Since its publication in 2010, “Gut inflammation provides a respiratory electron acceptor for Salmonella” (1) has been cited more than 800 times, underscoring the impactful nature of the work. Andres Bäumler’s laboratory has continued exploring how the metabolism of S. Typhimurium is uniquely tailored to outcompete the microbiota in the inflamed gut. Subsequent work demonstrated that ethanolamine is a significant carbon source during infection and that the anaerobic terminal electron acceptor, nitrate, serves as a chemoattractant that orchestrates S. Typhimurium motility toward high-energy environments (3, 4). Other high-profile papers extend beyond the realm of S. Typhimurium to highlight the importance of anaerobic nitrate respiration in Escherichia coli proliferation in the inflamed gut and revealed that aerobic respiration is important for Citrobacter rodentium colonization in this highly competitive environment (5, 6).

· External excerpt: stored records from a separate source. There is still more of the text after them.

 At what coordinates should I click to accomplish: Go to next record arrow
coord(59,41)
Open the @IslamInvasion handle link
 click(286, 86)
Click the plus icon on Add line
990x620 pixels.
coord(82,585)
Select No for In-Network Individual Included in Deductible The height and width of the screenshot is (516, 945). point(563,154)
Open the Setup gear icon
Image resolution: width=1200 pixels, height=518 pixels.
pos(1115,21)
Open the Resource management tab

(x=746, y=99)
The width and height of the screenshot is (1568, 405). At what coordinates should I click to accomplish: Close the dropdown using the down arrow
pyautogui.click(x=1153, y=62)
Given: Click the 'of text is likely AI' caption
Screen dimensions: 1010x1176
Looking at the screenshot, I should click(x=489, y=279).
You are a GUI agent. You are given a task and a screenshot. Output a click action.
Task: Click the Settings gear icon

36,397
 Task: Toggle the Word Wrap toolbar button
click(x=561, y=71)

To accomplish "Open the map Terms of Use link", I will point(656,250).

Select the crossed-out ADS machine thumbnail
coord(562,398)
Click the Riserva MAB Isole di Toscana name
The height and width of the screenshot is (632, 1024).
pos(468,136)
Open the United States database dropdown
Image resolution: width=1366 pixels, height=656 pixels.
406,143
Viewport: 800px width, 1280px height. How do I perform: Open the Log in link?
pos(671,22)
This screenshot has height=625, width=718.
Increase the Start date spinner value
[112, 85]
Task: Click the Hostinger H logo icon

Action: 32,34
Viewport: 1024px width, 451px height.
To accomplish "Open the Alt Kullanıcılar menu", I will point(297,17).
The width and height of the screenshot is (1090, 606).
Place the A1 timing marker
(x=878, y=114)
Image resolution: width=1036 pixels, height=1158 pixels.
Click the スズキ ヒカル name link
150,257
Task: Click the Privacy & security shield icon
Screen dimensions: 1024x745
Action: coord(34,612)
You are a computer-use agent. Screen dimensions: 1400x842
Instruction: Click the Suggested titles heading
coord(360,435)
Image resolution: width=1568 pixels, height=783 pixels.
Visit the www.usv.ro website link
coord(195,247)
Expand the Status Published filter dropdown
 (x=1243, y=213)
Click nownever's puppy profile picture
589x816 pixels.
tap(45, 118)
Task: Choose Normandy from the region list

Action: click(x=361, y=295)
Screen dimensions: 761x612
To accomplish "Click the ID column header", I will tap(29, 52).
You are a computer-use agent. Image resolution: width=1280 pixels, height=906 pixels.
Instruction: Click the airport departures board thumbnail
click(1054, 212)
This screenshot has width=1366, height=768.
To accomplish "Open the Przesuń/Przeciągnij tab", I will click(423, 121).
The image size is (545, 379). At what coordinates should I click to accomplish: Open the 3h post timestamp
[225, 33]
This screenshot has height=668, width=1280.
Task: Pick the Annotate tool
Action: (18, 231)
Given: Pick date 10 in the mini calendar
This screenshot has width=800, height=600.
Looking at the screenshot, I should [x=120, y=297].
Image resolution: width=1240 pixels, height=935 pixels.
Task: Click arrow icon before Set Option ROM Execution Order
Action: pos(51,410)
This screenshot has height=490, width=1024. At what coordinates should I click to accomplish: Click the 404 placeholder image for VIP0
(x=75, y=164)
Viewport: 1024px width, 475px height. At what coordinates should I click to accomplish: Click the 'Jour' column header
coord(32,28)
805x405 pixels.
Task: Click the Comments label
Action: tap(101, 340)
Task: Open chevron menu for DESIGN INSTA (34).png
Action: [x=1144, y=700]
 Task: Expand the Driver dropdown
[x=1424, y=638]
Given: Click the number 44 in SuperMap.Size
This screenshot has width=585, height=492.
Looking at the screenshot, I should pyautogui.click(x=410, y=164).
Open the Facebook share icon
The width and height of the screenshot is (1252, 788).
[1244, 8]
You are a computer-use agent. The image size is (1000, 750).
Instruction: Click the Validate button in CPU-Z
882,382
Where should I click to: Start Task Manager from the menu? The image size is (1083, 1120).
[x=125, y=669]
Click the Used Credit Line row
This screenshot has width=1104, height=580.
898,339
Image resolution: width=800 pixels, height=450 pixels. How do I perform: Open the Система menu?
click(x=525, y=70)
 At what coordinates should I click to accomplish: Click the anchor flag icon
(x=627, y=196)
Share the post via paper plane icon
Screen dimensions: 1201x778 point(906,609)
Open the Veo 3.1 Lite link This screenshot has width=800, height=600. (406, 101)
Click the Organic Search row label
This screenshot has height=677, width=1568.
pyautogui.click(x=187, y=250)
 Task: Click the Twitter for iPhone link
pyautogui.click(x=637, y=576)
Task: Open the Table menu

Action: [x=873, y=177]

Sebastian Winter has established an independent research program that seeks a better understanding of the distinct metabolic networks of resident gut bacteria and pathogens to “edit” or manipulate the gut microbiota. This research has profound potential for the development of novel therapeutic strategies for treating dysbiosis, colitis, and colorectal cancer. All things considered, a tremendous amount of knowledge has been generated from studying a simple, unusual phenotype.
The views expressed in this article do not necessarily reflect the views of the journal or of ASM.